Formé à la toute fin des années 2010, Mush est un groupe tout droit débarqué de Leeds, berceau de nombreux groupes de rock (oui, comme la majorité des villes britanniques) qui a vu naître Kaiser Chiefs, The Sisters Of Mercy, Alt-J ou Pulled Appart By Horses (ainsi que Melanie B des Spice Girls selon Wikipedia, faites ce que vous voulez de cette information). Après un premier EP paru en 2019, le quartette présente son premier album long, qui se veut un opus brut mais avant-gardiste. Arrive-t-il à se démarquer de l’abondante production britannique ?
Chant ( Dan ), doubl e guitare ( Dan et Steve Ty son ), bass e (Grant) e t batterie (Phil Porter), Mush reste sur les basiques du rock en ce qui concerne sa composition. Mais dès les premiers accords de « Revising the fee », le morceau d’ouverture, le groupe instaure sa patte, avec notamment un son de guitare très caractéristique.
Il ne faut pas chercher ni des compositions extrêmement techniques (l’ensemble est bien exécuté mais loin d’être virtuose), ni une agressivité imposante (les guitares sont dans ce titre peu saturées, la batterie pas vraiment mise en avant et ne le sera pas plus sur le reste du disque, meme si les rythmiques sont toujours efficaces), mais cela reste du bon post punk britannique, brut, avec une voix au timbre nasillard horripilant (à dessein, on suppose) et surtout une identité musicale propre, ce qui n’est pas donné à tous les jeunes groupes. Le morceau, en mid-tempo, prend aussi le temps de faire s’exprimer ses musiciens, puisque la dernière minute est entièrement instrumentale et permet des sonorités plus distordues et dissonantes intéressantes.
Le deuxième morceau, « Eat the etiquette », commence comme une ballade, tout en gardant le son distinctif du quartette, avant, à 0’45, d’effectuer un brutal revirement et de repartir sur les traces de la première chanson. Et c’est là qu’on se rend compte qu’on atteint vite les limites du système : avec un style extrêmement caractéristique, le groupe tourne vite en rond, et il semble entendre cinq fois le même morceau de post punk sans concession, avec simplement des changements de rythme d’une piste à l’autre.
Cela commence à changer avec « Fruits of the Happening » : les changements de rythme et le phrasé particulier du chanteur, qui scande plus qu’il ne chante, les guitares plus distordues qu’auparavant, les arrangements qui tendent vers la noise, tout cela contribue à faire sortir le morceau du ronronnement bruyant dans lequel s’était assoupi l’album.

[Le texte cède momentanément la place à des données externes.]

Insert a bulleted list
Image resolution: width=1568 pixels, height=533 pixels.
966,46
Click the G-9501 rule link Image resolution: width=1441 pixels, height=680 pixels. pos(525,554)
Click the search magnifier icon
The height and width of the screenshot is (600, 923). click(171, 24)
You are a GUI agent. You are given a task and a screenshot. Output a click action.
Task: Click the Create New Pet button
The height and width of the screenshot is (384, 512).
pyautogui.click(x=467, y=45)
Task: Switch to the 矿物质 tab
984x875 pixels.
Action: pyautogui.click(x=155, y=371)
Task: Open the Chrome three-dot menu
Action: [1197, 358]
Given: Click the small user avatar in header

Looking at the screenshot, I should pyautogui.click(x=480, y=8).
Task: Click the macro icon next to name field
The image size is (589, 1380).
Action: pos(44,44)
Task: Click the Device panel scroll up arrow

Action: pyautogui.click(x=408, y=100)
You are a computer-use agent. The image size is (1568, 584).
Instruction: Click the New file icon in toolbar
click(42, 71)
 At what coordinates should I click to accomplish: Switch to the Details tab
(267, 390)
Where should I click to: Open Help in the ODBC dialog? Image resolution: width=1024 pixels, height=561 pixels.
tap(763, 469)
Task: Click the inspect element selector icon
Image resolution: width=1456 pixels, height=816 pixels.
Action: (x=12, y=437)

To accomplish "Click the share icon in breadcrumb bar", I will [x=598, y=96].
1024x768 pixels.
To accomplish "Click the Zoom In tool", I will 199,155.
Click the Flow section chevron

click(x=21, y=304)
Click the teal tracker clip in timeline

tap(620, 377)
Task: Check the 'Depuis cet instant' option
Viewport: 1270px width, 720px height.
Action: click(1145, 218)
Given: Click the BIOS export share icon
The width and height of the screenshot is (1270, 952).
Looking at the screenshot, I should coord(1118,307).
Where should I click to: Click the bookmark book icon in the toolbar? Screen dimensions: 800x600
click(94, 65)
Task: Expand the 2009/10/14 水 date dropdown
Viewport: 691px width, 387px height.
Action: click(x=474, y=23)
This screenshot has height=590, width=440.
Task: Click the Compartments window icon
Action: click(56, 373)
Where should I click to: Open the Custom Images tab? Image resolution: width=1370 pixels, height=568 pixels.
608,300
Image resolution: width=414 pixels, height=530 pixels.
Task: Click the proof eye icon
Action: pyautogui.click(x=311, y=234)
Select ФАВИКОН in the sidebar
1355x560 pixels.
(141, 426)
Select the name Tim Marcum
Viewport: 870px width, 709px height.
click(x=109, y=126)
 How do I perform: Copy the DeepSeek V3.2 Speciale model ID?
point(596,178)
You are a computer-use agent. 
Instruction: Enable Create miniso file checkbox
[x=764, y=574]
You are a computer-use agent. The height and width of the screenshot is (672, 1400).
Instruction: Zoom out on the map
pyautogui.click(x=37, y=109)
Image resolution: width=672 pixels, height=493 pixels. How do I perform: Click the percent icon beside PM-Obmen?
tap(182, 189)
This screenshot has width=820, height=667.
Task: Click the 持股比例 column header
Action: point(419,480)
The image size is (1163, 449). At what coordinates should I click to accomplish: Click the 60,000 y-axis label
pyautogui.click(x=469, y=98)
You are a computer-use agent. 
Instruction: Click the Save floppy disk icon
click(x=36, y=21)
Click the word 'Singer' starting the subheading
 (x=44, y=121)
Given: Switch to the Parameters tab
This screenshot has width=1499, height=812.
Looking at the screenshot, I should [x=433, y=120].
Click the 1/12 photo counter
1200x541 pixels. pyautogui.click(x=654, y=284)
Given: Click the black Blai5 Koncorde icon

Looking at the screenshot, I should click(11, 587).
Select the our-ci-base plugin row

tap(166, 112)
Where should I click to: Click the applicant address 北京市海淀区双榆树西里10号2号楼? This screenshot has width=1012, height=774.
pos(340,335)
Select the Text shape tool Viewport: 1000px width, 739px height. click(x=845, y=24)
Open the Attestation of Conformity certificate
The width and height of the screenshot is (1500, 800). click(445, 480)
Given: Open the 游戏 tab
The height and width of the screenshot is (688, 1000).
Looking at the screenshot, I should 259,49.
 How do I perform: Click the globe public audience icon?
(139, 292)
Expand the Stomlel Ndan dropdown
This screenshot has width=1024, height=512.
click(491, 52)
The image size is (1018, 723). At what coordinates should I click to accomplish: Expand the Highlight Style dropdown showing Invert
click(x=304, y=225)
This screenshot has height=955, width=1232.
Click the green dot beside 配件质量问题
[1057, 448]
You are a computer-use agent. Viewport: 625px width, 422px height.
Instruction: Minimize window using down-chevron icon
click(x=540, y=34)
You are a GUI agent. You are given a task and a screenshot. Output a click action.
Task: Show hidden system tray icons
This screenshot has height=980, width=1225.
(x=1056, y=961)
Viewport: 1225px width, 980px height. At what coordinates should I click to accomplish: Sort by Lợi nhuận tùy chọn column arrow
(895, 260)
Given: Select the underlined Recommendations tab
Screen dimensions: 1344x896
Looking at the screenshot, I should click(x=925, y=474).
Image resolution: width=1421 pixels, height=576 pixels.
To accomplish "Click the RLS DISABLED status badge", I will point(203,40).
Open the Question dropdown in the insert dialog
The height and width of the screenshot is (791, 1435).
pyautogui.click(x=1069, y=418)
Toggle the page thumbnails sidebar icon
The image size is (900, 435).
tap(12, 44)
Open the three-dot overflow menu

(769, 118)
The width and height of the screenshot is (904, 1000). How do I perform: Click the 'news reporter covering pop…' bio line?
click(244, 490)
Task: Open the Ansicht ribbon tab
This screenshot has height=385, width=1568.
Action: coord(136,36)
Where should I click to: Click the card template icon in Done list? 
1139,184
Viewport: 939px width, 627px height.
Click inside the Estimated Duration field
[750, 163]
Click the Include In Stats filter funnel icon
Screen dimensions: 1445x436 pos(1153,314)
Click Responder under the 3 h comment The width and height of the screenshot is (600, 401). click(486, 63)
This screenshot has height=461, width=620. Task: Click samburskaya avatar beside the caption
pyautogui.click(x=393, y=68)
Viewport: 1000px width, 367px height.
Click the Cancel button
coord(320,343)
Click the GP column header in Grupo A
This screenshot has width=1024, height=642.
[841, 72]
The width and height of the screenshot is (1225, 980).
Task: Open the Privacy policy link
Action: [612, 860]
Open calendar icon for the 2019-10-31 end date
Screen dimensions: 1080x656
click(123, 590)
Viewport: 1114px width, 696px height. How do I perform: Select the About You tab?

S’ensuit « Hey Gammon Head », un morceau très semblable à la première moitié du disque de prime abord, mais la saturation de la guitare, d’abord très basse, semble augmenter au fur et à mesure que le morceau avance, créant une progression bienvenue qui tranche avec la linéarité des chansons précédentes.
Puis « 3D Routine » offre un rythme assez chaloupé en introduction, avant de faire jouer les contrastes entre une guitare assez lente et un chant rapide très scandé. « Gig Economy » bénéficie de ce vent de fraicheur qui souffle depuis quelques morceaux et nous emporte avec son rythme rapide.
L’album retombe avec les deux morceaux suivants dans la répétition de la première moitié de ce 3D Routine, avant qu’ « Alternative Facts » ne conclue l’album sous forme de ballade qui étire ses distorsions sur plus de neuf minutes.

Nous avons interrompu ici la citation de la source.